* _GIVEN RECORDS_:
......
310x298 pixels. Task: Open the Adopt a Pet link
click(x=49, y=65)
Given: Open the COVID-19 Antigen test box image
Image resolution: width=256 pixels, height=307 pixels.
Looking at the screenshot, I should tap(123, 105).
......
* _EXERCISE PROMPT_:
Transcribe every record exactly.

* _WRITTEN SOLUTION_:
310x298 pixels. Task: Open the Adopt a Pet link
click(x=49, y=65)
Given: Open the COVID-19 Antigen test box image
Image resolution: width=256 pixels, height=307 pixels.
Looking at the screenshot, I should tap(123, 105).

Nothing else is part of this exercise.